Say you have $1,000,000 and you want $50K (on top of any government pensions) per year in retirement at age 65 while still preserving some capital. If your portfolio is going to yield 3.5% in dividends, it's going to fall short. But if you take half of it and buy an annuity which has an effective yield of 6.5%, you now get $32,500 from the annuity and your remaining portfolio can generate dividends of $17,500 while letting you preserve your remaining capital. 

Those numbers were somewhat arbitrary to make the example work by the way (before anyone argues with me over the yields )


----------



## olivaw (Nov 21, 2010)

balexis said:


> Asker1: you might also be interested in the book "Pensionizing your nest egg" by Milevsky & Macqueen (our own MoneyGal), see here: http://ca.wiley.com/WileyCDA/WileyTitle/productCd-0470952288.html
> 
> A full chapter is dedicated to annuities.


+1. Excellent book.


----------



## GreatLaker (Mar 23, 2014)

jimbob.seeker said:


> GreatLaker, thank you for your excellent reply on 2017-01-22 to this thread. Your synopsis really helped me.


Glad you found it helpful.

(Rows for finding displayed items)
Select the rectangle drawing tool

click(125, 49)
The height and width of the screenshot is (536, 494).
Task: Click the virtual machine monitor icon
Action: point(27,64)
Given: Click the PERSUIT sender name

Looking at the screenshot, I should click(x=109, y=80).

* * *

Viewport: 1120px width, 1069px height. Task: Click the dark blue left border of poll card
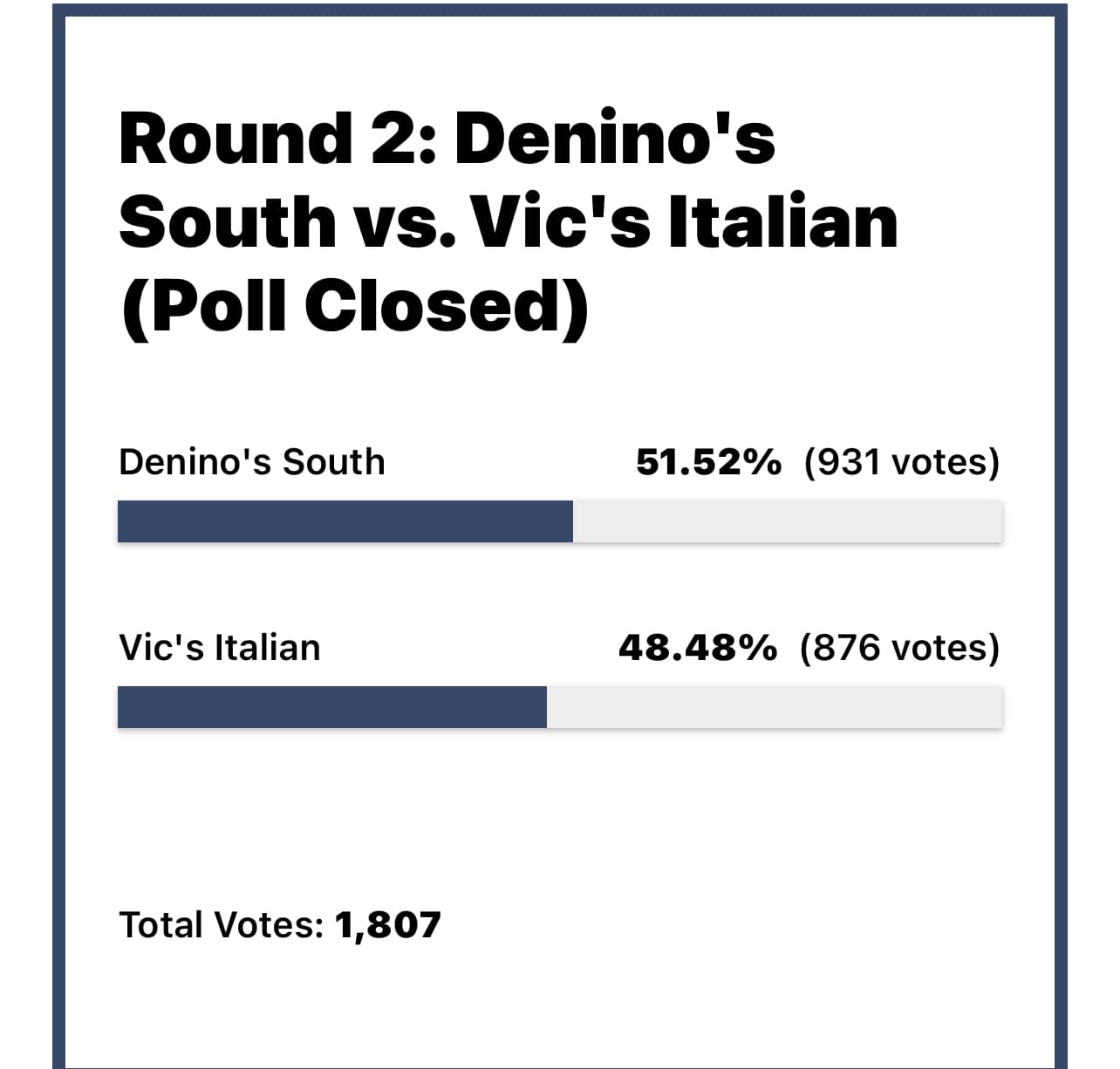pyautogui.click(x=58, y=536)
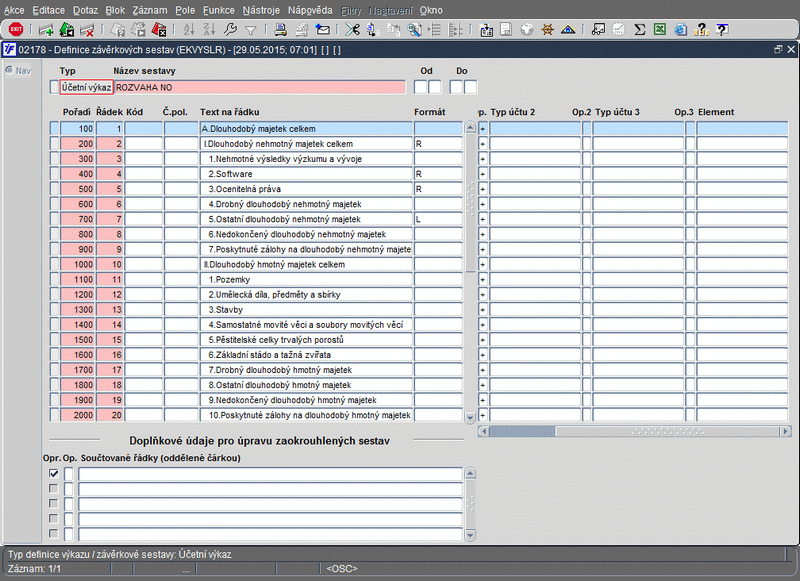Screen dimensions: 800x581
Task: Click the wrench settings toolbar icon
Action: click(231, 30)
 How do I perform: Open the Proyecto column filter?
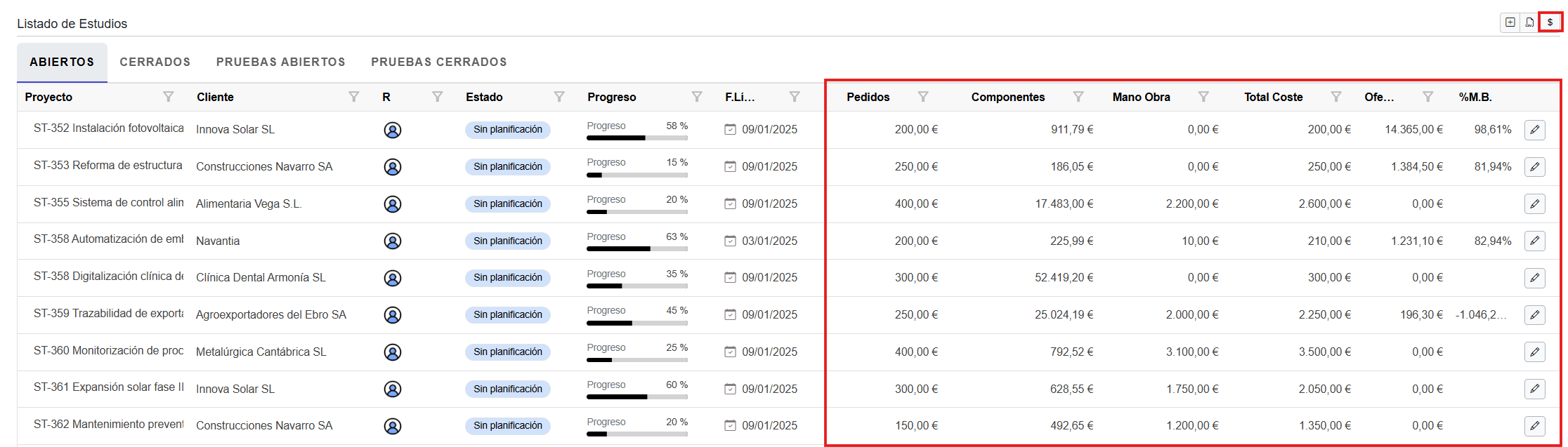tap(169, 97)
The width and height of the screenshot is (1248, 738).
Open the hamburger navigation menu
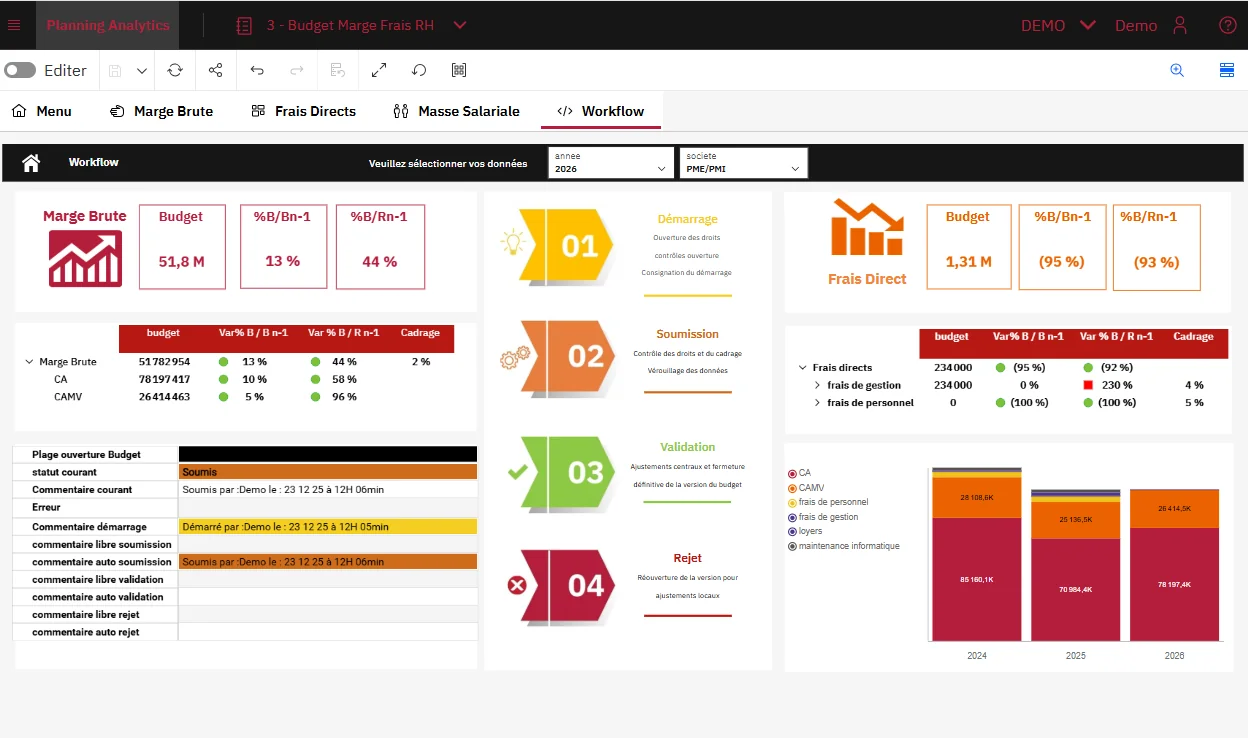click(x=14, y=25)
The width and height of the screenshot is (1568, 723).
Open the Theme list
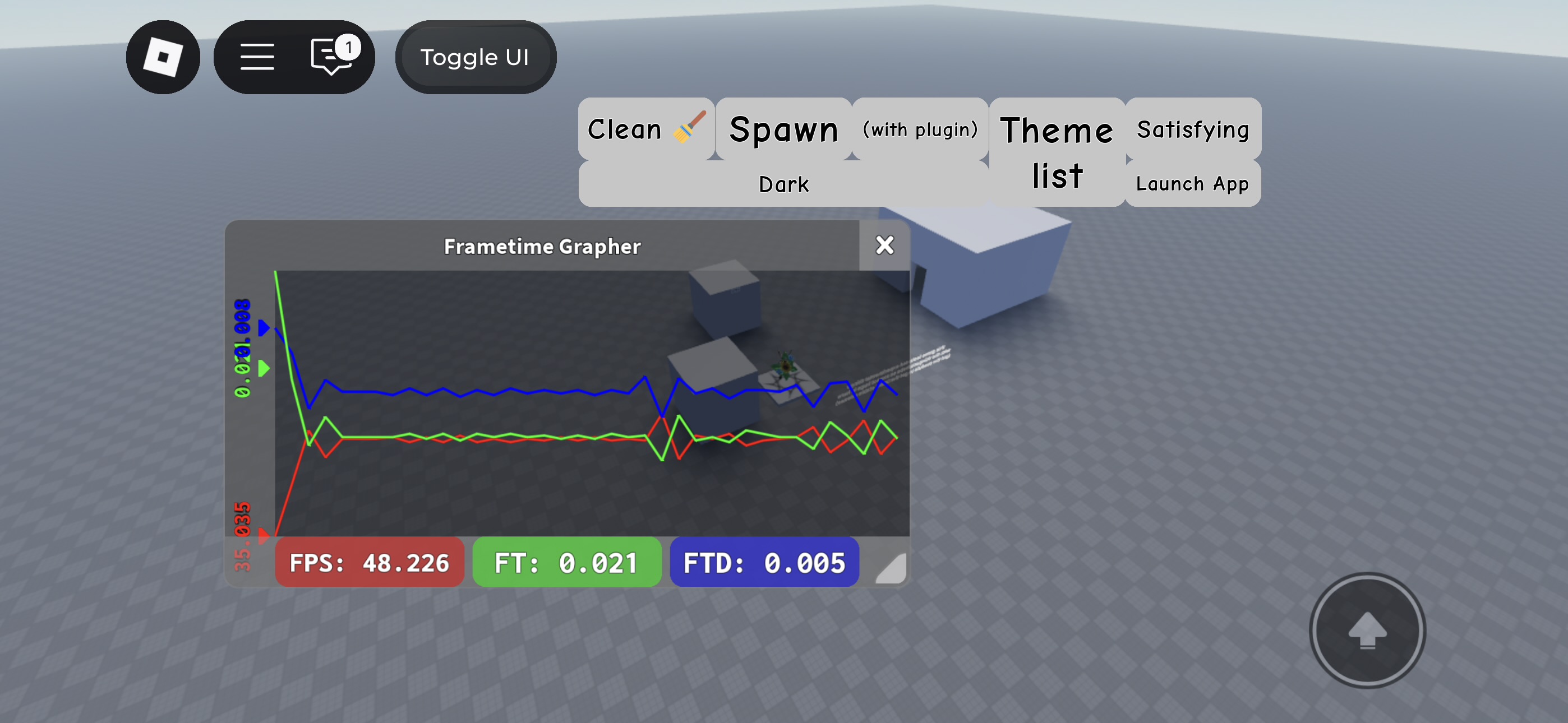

= Task instructions =
(a) Translate this sentence from the annuity thread into Spanish: "A full chapter is dedicated to annuities."
(b) Write out the part of the annuity thread that opens with the words containing "## GreatLaker (Mar" and closes with "really helped me.", swapping "excellent" for "detailed".

= Task answers =
(a) Un capítulo completo está dedicado a las rentas vitalicias.

(b)
## GreatLaker (Mar 23, 2014)

jimbob.seeker said:


> GreatLaker, thank you for your detailed reply on 2017-01-22 to this thread. Your synopsis really helped me.